* The records *

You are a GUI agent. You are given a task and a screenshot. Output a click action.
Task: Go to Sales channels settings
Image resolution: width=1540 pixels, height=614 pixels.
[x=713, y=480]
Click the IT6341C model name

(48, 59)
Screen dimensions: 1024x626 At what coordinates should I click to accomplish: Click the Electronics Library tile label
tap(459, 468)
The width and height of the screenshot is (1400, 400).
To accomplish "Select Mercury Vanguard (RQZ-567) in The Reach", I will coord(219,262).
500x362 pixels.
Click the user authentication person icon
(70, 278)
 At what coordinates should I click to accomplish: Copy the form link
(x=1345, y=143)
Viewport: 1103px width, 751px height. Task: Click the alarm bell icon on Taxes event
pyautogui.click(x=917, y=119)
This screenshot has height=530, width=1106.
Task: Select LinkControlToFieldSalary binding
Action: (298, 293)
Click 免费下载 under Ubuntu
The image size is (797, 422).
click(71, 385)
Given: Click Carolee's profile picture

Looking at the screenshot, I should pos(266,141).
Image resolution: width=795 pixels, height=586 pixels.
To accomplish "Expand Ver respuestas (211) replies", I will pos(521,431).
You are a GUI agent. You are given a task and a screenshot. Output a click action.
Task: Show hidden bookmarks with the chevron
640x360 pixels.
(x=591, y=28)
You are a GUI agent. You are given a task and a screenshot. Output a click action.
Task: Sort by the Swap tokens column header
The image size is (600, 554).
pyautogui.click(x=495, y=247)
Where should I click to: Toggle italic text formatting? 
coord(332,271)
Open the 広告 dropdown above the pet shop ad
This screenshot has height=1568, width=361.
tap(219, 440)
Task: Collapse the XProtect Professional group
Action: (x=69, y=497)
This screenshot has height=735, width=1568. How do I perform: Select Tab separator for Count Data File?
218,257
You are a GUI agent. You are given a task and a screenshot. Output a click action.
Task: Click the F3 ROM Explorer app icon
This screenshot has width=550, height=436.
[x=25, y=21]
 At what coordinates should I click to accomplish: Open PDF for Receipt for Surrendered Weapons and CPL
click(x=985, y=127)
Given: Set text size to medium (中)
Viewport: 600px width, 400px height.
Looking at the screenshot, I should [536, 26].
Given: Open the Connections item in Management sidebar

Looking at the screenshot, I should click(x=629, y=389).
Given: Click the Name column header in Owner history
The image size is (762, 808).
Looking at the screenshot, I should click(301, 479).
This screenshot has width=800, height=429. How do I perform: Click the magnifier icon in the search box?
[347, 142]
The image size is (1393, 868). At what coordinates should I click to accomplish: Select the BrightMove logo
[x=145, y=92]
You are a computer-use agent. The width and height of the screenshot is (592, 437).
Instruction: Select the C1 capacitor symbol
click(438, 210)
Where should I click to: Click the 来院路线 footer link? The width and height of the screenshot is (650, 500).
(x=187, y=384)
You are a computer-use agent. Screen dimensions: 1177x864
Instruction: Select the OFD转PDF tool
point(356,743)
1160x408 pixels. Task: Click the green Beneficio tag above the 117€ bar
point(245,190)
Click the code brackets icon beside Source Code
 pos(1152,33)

* The exercise *
Please copy out all of the material above, line for line, with no changes.

* Completed exercise *
You are a GUI agent. You are given a task and a screenshot. Output a click action.
Task: Go to Sales channels settings
Image resolution: width=1540 pixels, height=614 pixels.
[x=713, y=480]
Click the IT6341C model name

(48, 59)
Screen dimensions: 1024x626 At what coordinates should I click to accomplish: Click the Electronics Library tile label
tap(459, 468)
The width and height of the screenshot is (1400, 400).
To accomplish "Select Mercury Vanguard (RQZ-567) in The Reach", I will coord(219,262).
500x362 pixels.
Click the user authentication person icon
(70, 278)
 At what coordinates should I click to accomplish: Copy the form link
(x=1345, y=143)
Viewport: 1103px width, 751px height. Task: Click the alarm bell icon on Taxes event
pyautogui.click(x=917, y=119)
This screenshot has height=530, width=1106.
Task: Select LinkControlToFieldSalary binding
Action: (298, 293)
Click 免费下载 under Ubuntu
The image size is (797, 422).
click(71, 385)
Given: Click Carolee's profile picture

Looking at the screenshot, I should pos(266,141).
Image resolution: width=795 pixels, height=586 pixels.
To accomplish "Expand Ver respuestas (211) replies", I will pos(521,431).
You are a GUI agent. You are given a task and a screenshot. Output a click action.
Task: Show hidden bookmarks with the chevron
640x360 pixels.
(x=591, y=28)
You are a GUI agent. You are given a task and a screenshot. Output a click action.
Task: Sort by the Swap tokens column header
The image size is (600, 554).
pyautogui.click(x=495, y=247)
Where should I click to: Toggle italic text formatting? 
coord(332,271)
Open the 広告 dropdown above the pet shop ad
This screenshot has height=1568, width=361.
tap(219, 440)
Task: Collapse the XProtect Professional group
Action: (x=69, y=497)
This screenshot has height=735, width=1568. How do I perform: Select Tab separator for Count Data File?
218,257
You are a GUI agent. You are given a task and a screenshot. Output a click action.
Task: Click the F3 ROM Explorer app icon
This screenshot has width=550, height=436.
[x=25, y=21]
 At what coordinates should I click to accomplish: Open PDF for Receipt for Surrendered Weapons and CPL
click(x=985, y=127)
Given: Set text size to medium (中)
Viewport: 600px width, 400px height.
Looking at the screenshot, I should [536, 26].
Given: Open the Connections item in Management sidebar

Looking at the screenshot, I should click(x=629, y=389).
Given: Click the Name column header in Owner history
The image size is (762, 808).
Looking at the screenshot, I should click(301, 479).
This screenshot has width=800, height=429. How do I perform: Click the magnifier icon in the search box?
[347, 142]
The image size is (1393, 868). At what coordinates should I click to accomplish: Select the BrightMove logo
[x=145, y=92]
You are a computer-use agent. The width and height of the screenshot is (592, 437).
Instruction: Select the C1 capacitor symbol
click(438, 210)
Where should I click to: Click the 来院路线 footer link? The width and height of the screenshot is (650, 500).
(x=187, y=384)
You are a computer-use agent. Screen dimensions: 1177x864
Instruction: Select the OFD转PDF tool
point(356,743)
1160x408 pixels. Task: Click the green Beneficio tag above the 117€ bar
point(245,190)
Click the code brackets icon beside Source Code
 pos(1152,33)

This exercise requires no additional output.